Dla mnie początek roku nigdy nie był dobrym czasem do postanowień, więc zwykle żadnych magicznych list nie robiłam. Wyzwania podejmowałam w lutym lub marcu, kiedy nie mogły się już nazywać rocznymi, ale tym razem chcę spróbować.
Pomyślałam, że z Wami będzie łatwiej, bo być może ktoś z Was zechce dołączyć...

Mam ochotę na trzy wyzwania. Czytelnicze. Finansowe. Nowe.


Wyzwanie Czytelnicze to

52 książki w 2016 roku!
W zeszłym roku udało mi się przeskoczyć tę ilość o kilkanaście tytułów, w tym roku jakoś nie liczyłam. Ale myślę, że to dość ciekawe wyzwanie. Macie ochotę dołączyć? Chętnie stworzyłabym zbiór takich blogów, które piszą o przeczytanych książkach, w jakimś stopniu moglibyśmy się wzajemnie motywować, polecać ciekawe pozycje...
Jeśli macie ochotę na aktywny udział, zebranie się w jednym miejscu i możliwość dyskusji o książkach, a także promowanie swoich blogów zapraszam do grupy na fb
Tam w plikach do pobrania lista do uzupełnienia przeczytanymi książkami, i miejsce na link, jeśli gdzieś o tym napiszesz.
A poniżej obrazek, który możecie wykorzystać.

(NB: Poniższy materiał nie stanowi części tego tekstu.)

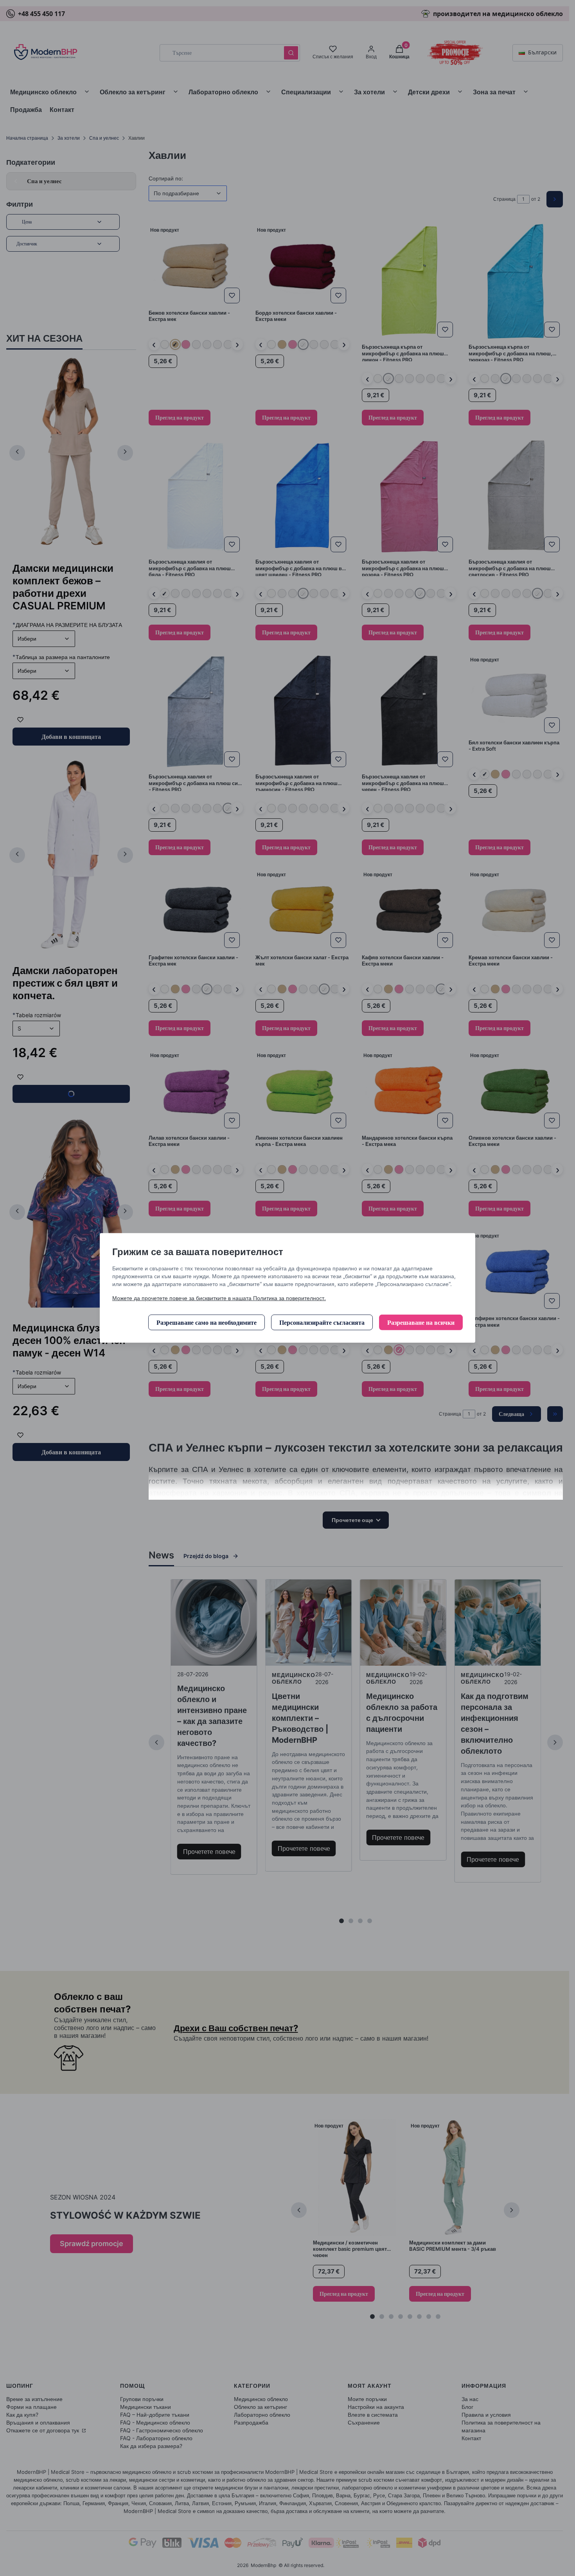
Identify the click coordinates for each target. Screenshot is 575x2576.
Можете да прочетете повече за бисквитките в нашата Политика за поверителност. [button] (219, 1298)
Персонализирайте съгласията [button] (322, 1322)
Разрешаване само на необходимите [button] (206, 1322)
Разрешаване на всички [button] (421, 1322)
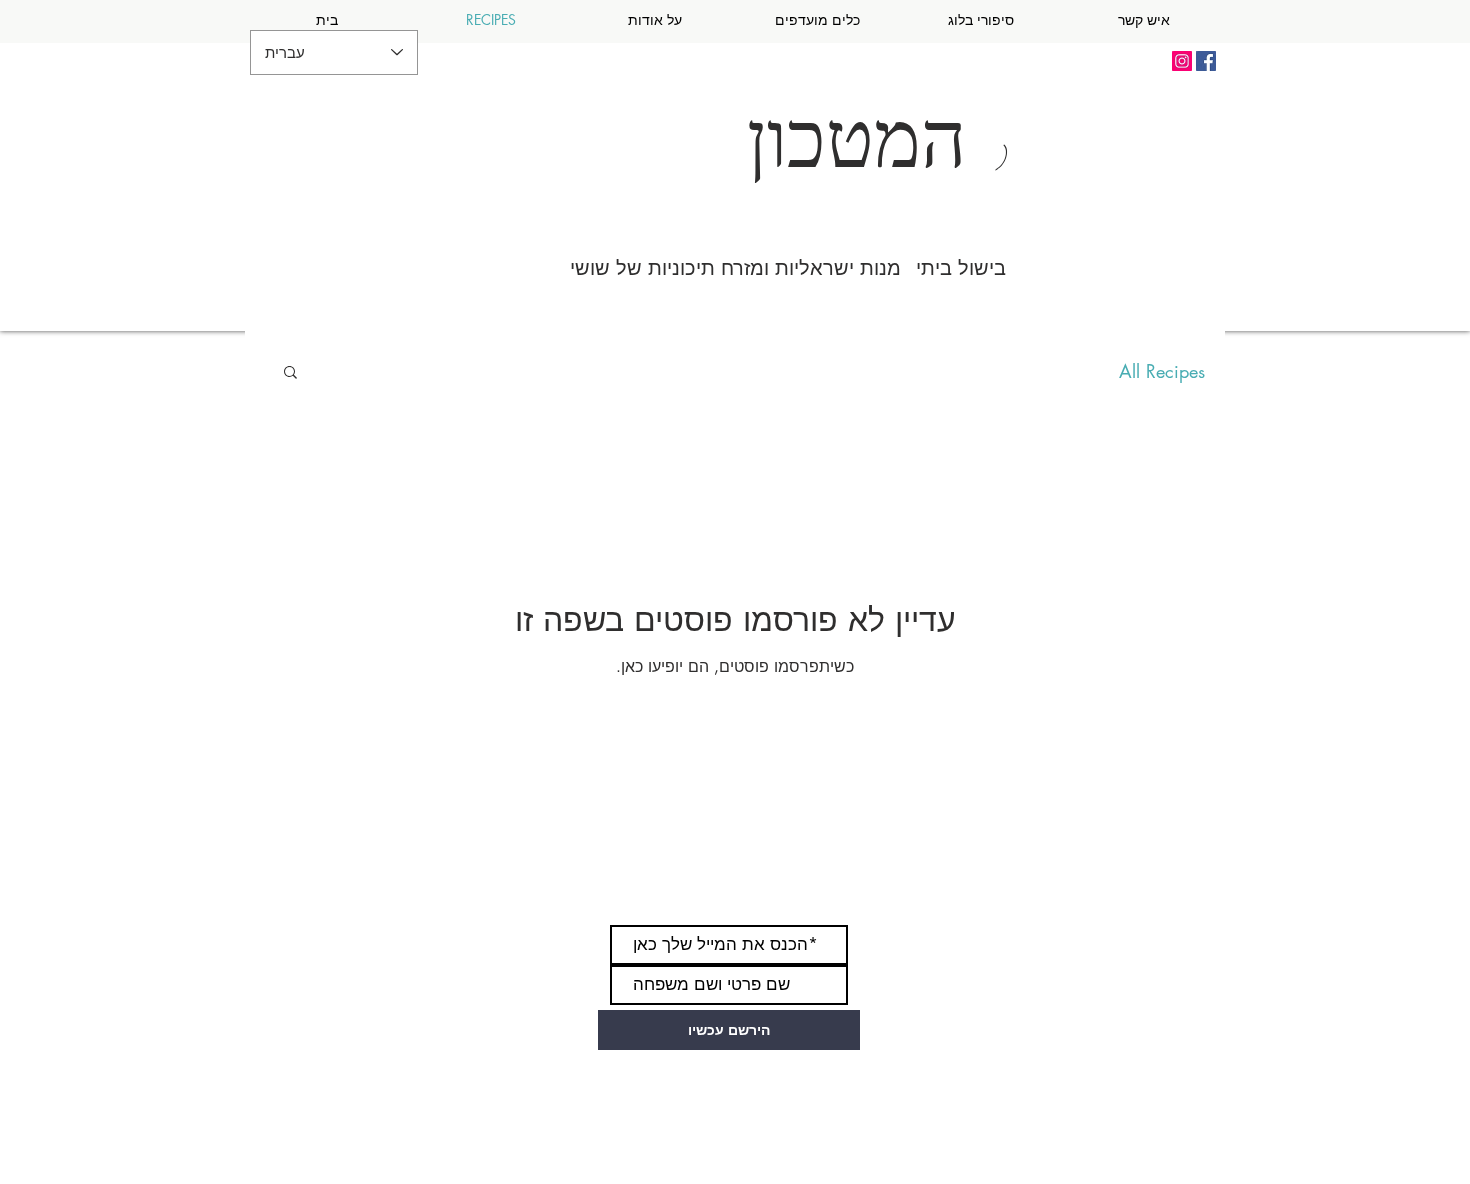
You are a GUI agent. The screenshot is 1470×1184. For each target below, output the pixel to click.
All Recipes (1162, 371)
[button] (290, 373)
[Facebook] (1206, 61)
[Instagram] (1182, 61)
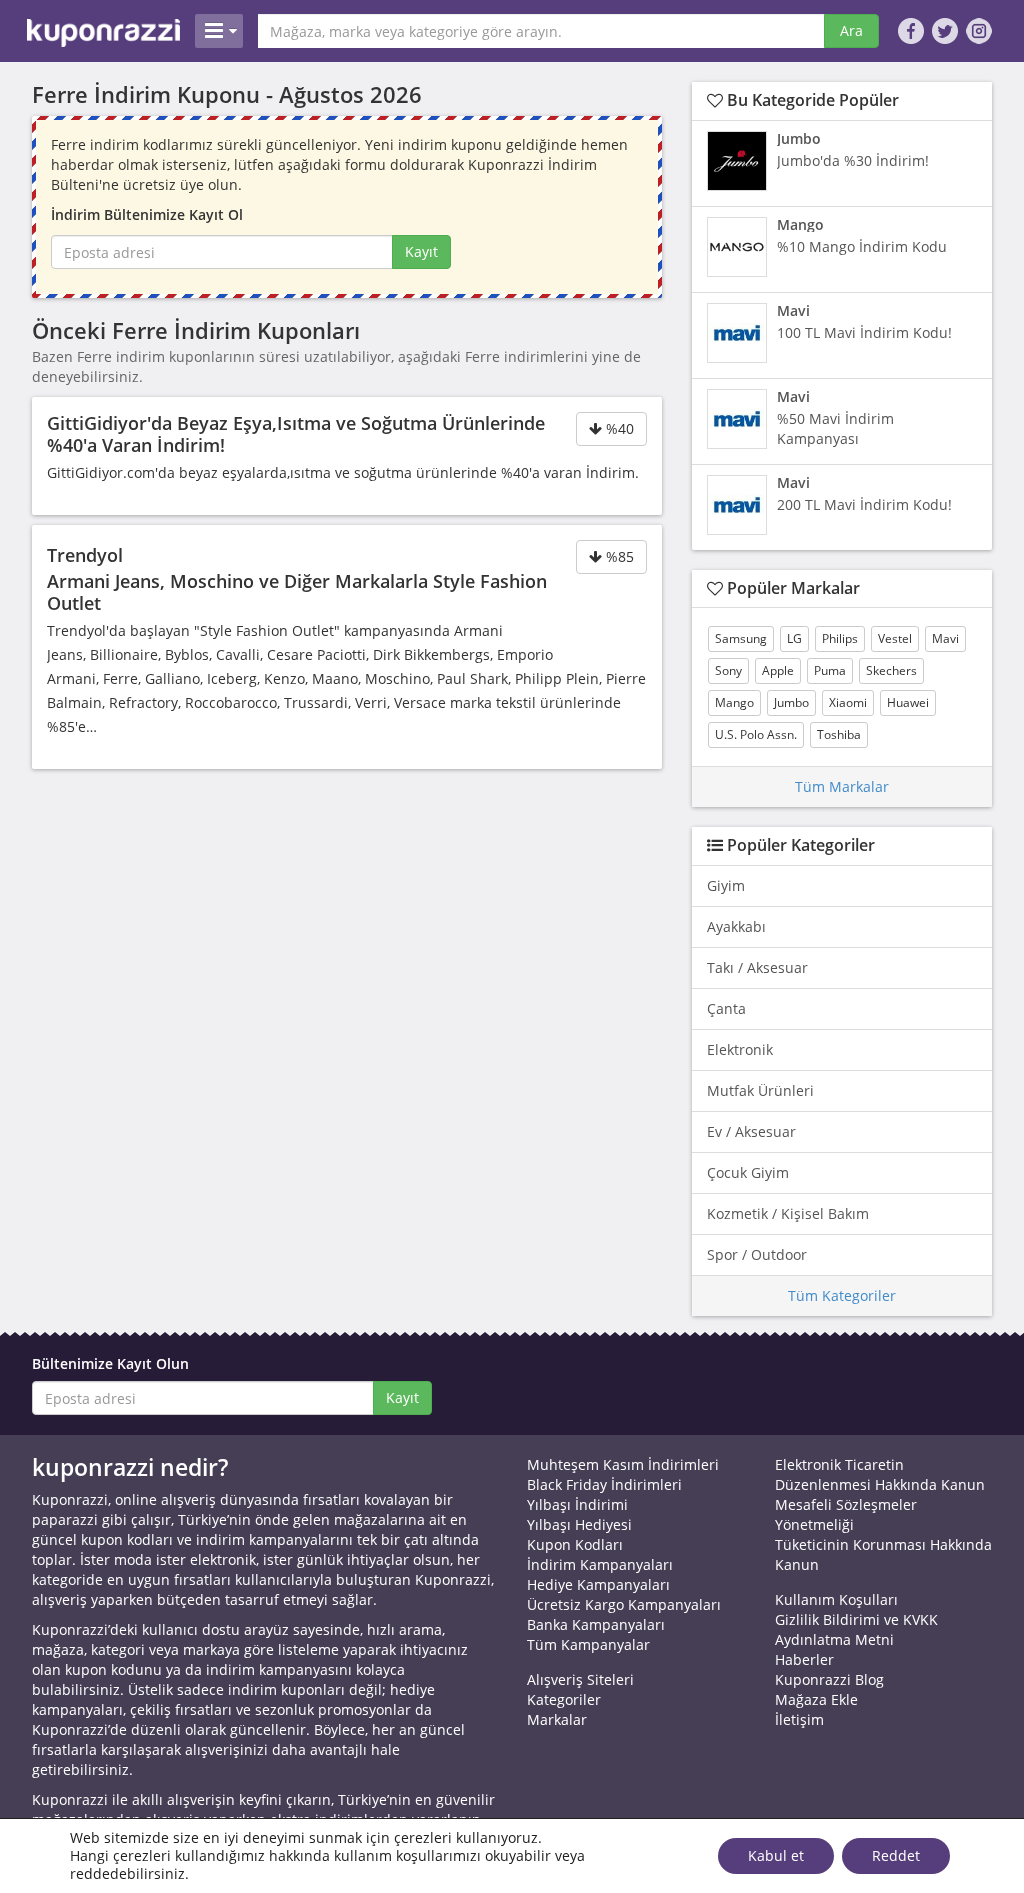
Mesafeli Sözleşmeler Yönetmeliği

Wyzwanie finansowe troszkę mnie przeraża. Raz już próbowałam i nie udało się. Teraz się tak łatwo nie poddam!
Ale tutaj już na pewno potrzebne jest wzajemne wsparcie i ciągła motywacja!
Kto ma ochotę spróbować?
Tam w plikach można pobrać dokument do druku z tabelką, jak zbierać pieniążki.
Są trzy wersje:
1. Zaczynamy od największej kwoty, kończymy na złotówce
2. Zaczynamy od złotówki, kończymy na 52zł
3. Opcja trzecia, specjalnie dla mnie, chaotyczna, tzn. wpłacasz ile możesz i zaznaczasz odpowiedni numerek

Wyzwanie polega na odkładaniu w każdym tygodniu pewnej kwoty, rok ma 52 tygodnie, więc w opcji 1 w styczniu odkładamy kolejno: 52 zł, 51 zł, 50 zł i 49 zł. W opcji 2 zaczynamy od 1 zł, 2 zł, 3 zł, 4 zł, a te duże kwoty wypadną nam w grudniu. Trzecia opcja to mój wymysł, ponieważ mam świadomość, że ani w styczniu ani w grudniu nie odłożę ponad 200zł, dlatego w każdym tygodniu wrzucam ile mogę, zaznaczając kwotę i wykreślając numerek porządkowy oznaczający konkretny tydzień. Czyli jeśli w 5 tygodniu odkładam 42zł to kwotę wpisuję przy 5 tygodniu, ale nr 42 zaznaczam na kolorowo. Nie wiem, czy to jest jasne... ja lubię wszystko komplikować ;)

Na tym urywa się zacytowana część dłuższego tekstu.